For Basic Latin characters it is easy to determine whether a byte
corresponds to a valid character for NCName and NCNameChar definitions
in O(1) time.
In addition the table can also be used to determine if the UTF-8 encoded
character is encoded in 11 bits or 16 bits. To check for valid NCName
and NCNameChar characters for such larger characters we really need to
reuse the Xerces XMLChar class [1]. This creates a 2^16 character table
and we do not want to have to duplicate this.

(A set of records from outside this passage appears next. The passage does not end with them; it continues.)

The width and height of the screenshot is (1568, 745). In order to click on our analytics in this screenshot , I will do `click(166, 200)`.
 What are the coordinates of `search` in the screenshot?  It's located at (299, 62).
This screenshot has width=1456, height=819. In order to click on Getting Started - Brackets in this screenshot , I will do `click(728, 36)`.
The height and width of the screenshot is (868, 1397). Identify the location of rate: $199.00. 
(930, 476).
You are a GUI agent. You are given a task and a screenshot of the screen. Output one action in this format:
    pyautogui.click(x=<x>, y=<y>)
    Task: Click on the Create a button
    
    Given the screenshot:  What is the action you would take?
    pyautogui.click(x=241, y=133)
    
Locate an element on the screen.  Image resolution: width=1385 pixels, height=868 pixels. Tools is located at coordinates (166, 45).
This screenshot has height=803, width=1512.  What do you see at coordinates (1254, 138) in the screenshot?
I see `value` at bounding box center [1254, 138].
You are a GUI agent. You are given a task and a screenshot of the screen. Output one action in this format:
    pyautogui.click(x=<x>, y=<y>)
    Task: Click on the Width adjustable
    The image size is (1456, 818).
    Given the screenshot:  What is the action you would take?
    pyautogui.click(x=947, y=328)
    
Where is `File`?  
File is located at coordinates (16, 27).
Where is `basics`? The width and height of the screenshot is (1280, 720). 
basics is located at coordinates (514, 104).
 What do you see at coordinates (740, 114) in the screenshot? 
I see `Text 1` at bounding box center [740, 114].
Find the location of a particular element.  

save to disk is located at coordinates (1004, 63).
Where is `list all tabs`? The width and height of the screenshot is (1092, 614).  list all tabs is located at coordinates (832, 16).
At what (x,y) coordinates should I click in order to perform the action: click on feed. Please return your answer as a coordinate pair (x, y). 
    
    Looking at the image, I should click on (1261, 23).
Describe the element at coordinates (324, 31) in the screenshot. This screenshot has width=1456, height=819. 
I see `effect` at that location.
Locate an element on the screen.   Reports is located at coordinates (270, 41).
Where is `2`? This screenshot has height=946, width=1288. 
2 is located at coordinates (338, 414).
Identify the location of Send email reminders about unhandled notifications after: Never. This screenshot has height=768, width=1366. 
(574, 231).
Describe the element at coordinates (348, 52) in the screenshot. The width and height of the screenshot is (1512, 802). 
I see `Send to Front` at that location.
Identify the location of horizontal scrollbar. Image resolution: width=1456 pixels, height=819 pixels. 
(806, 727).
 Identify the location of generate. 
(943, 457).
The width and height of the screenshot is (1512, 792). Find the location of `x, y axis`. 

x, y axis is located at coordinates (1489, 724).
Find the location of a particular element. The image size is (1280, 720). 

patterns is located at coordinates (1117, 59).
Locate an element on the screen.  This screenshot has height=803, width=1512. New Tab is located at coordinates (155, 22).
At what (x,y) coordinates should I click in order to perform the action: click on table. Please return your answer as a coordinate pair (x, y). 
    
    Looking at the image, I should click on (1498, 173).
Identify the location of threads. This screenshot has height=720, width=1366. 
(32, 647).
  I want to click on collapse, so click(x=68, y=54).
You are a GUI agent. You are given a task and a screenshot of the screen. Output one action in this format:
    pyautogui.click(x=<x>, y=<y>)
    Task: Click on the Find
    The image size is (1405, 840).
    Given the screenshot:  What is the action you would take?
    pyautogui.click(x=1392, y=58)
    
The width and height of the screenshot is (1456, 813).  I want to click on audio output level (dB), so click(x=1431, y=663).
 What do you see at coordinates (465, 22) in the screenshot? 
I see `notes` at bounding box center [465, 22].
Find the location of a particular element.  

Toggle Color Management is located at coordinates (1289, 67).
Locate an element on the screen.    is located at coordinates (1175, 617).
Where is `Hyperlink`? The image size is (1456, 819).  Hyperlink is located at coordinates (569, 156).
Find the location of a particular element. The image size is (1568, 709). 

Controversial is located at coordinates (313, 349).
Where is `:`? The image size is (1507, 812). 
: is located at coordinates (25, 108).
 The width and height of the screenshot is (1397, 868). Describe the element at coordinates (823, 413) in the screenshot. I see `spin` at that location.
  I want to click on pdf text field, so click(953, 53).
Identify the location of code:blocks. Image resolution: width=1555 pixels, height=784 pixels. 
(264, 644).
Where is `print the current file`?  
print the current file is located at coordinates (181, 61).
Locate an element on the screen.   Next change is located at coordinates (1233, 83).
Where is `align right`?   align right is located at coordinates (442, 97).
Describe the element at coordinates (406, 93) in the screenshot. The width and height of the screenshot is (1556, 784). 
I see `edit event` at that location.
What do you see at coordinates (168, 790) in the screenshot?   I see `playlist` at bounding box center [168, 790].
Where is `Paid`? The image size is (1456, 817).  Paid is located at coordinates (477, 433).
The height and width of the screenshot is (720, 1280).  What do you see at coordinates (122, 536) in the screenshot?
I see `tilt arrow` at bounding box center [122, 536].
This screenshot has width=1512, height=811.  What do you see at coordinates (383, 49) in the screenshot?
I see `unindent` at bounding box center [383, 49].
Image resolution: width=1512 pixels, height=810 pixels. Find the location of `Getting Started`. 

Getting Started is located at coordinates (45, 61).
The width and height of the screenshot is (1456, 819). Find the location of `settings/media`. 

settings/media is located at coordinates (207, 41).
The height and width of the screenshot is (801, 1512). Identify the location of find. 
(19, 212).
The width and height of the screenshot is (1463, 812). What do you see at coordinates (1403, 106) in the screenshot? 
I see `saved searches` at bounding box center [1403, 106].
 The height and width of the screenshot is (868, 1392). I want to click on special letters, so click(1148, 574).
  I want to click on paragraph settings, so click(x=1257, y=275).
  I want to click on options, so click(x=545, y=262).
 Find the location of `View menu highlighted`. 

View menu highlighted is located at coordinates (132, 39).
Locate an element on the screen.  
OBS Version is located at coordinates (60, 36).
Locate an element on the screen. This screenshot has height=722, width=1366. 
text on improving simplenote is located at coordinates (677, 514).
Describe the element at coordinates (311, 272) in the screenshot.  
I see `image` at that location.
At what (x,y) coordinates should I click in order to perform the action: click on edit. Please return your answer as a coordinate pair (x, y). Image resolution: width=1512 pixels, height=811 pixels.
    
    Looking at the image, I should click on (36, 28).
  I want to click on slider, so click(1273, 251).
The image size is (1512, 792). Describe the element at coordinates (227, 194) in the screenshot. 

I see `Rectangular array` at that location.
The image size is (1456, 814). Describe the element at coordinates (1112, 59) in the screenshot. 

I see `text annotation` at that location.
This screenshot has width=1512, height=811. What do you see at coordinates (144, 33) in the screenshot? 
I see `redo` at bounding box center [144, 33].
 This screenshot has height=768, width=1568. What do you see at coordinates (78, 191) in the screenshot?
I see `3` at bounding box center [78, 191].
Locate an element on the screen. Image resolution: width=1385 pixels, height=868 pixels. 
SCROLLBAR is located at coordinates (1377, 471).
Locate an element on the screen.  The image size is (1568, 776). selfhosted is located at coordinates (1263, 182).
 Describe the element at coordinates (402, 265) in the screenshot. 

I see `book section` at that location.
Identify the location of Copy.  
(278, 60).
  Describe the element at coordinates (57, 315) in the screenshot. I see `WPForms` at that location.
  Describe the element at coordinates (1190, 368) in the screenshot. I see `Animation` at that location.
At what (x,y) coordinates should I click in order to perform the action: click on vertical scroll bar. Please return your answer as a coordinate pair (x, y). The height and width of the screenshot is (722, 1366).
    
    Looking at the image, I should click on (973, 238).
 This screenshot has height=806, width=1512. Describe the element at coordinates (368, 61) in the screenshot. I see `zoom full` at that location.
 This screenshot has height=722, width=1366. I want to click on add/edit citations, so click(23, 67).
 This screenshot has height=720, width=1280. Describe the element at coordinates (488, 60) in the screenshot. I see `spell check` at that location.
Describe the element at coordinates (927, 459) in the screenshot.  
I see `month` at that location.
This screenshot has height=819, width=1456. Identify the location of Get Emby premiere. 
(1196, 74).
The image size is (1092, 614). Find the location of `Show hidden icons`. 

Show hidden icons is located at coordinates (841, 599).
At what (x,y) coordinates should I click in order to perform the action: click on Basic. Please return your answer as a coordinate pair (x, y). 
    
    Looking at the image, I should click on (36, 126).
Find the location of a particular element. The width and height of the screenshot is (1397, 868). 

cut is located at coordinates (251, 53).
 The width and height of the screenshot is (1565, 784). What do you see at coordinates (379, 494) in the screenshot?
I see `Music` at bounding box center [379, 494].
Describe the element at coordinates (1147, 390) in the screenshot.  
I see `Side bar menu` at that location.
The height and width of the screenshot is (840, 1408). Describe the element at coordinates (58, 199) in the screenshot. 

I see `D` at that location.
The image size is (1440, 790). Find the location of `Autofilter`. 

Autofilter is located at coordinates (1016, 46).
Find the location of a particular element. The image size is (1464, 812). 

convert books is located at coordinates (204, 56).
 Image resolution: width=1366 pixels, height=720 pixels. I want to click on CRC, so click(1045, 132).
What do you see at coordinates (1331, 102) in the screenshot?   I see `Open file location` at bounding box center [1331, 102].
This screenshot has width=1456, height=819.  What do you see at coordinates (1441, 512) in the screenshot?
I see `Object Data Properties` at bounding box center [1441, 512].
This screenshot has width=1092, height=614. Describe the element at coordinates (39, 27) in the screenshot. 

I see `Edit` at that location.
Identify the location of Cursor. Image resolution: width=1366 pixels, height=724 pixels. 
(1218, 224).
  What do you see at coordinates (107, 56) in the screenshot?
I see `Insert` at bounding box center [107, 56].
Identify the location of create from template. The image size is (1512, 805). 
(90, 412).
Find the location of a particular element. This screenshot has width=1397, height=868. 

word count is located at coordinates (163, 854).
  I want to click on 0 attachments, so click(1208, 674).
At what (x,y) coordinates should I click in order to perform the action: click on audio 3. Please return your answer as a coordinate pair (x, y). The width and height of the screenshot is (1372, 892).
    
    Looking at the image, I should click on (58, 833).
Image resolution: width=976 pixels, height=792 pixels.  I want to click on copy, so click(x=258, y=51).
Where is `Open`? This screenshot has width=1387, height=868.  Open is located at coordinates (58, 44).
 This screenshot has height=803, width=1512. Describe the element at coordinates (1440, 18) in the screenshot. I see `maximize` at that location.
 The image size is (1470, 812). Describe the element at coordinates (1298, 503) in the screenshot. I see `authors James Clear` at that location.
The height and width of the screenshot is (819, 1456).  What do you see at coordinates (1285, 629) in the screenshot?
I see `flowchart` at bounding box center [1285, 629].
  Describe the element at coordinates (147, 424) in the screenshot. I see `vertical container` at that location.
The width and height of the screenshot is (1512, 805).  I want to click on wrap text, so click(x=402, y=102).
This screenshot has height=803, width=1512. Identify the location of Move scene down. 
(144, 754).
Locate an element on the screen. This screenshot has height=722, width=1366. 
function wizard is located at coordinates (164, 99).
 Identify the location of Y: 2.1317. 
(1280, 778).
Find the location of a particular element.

This is unfortunately going to create a dependency. Since for JWSDP and
JDK 5.0 Xerces classes are renamed we should probably depend on the
renamed classes. (I think the use of reflection is out of the question
for calling such a method). The JavaDoc states that it is possible to
get access to the CHARS array, but this is no longer the case (otherwise
our problem would be solved).
Distributing the renamed jar is not a problem since it is already
distributed in the JWSPD dir of Japex.
However, now we are creating a specific dependency on a renamed Xerces
which makes me uncomfortable.
Paul.
[1]
http://xml.apache.org/xerces2-j/javadocs/xerces2/org/apache/xerces/util/XMLChar.html
NCName (first character)
[#x0041-#x005A] 01000001 - 01011010
[#x005F] 01011111
[#x0061-#x007A] 01100001 - 01111010
NCNameChar
[#x002D-#x002E] 00101101 - 00101110
[#x0030-#x0039] 00110000 - 00111001
[#x0041-#x005A] 01000001 - 01011010
[#x005F] 01011111
[#x0061-#x007A] 01100001 - 01111010
Paul Sandoz wrote:
> Hi,
>
> The XML specification defines the lexical representation of a Name for
> an element or attribute [1]:
>
> [5] Name ::= (Letter | '_' | ':') (NameChar)*
> [6] Names ::= Name (#x20 Name)*
> [7] Nmtoken ::= (NameChar)+
> [8] Nmtokens ::= Nmtoken (#x20 Nmtoken)*
>
>
> The Namespaces in XML specification modifies Name accordingly [2]:
>
> [4] NCName ::= (Letter | '_') (NCNameChar)*
> [5] NCNameChar ::= Letter | Digit | '.' | '-' | '_' |
> CombiningChar | Extender
>
>
> The FI Decoder currently does no such checking according to Name or NCName.
>
> This should be fairly easy to implement and checking can be performed at
> the level of the UTF-8 encoded bytes since such strings will always be
> encoded in UTF-8.
>
>
> However, i am wondering about the consequences of not implementing such
> checking.
>
> Seems to me that round-tripping is the major issue since a
> non-well-formed XML document may result:
>
> 'Syntehtic' XML infoset ->
> fast infoset document ->
> 'Synthetic' XML infoset ->
> Non-well-formed XML document
>
>
>
> but there also seems valid reasons for not requiring to do such checks:
>
> - FI is not designed to be human readable, so who cares if there is a
> numeric character at the start? (Infact what if people want a numeric
> character at the start just like people may want a five decimal zeros
> after a number. Tongue in cheek :-) ).
>
> - usage in systems that involve WSDL, XSD and XSTLC will keep in check
> any 'leakage' as the tags that matter will be defined in such
> documents.
>
>
> Still, i am not entirely convinced.
>
> I suspect that most XML serializers do not bother to do such checks as
> the parser will do them anyway. This leaves an interesting situation
> where to interoperate successfully all serializers must be producing
> well-formed documents. So to what extent would FI perterbate the system?
> and to what extent would deliberate mis-use cause damange?
>
>
> Seems like the best approach maybe is to have a property that allows for
> such checking, which by default could be turned off.
>
> What do people think?
>
> Paul.
>
> [1] http://www.w3.org/TR/REC-xml/#NT-Name
> [2] http://www.w3.org/TR/REC-xml-names/#NT-NCName
--
| ? + ? = To question
----------------\
Paul Sandoz
x38109
+33-4-76188109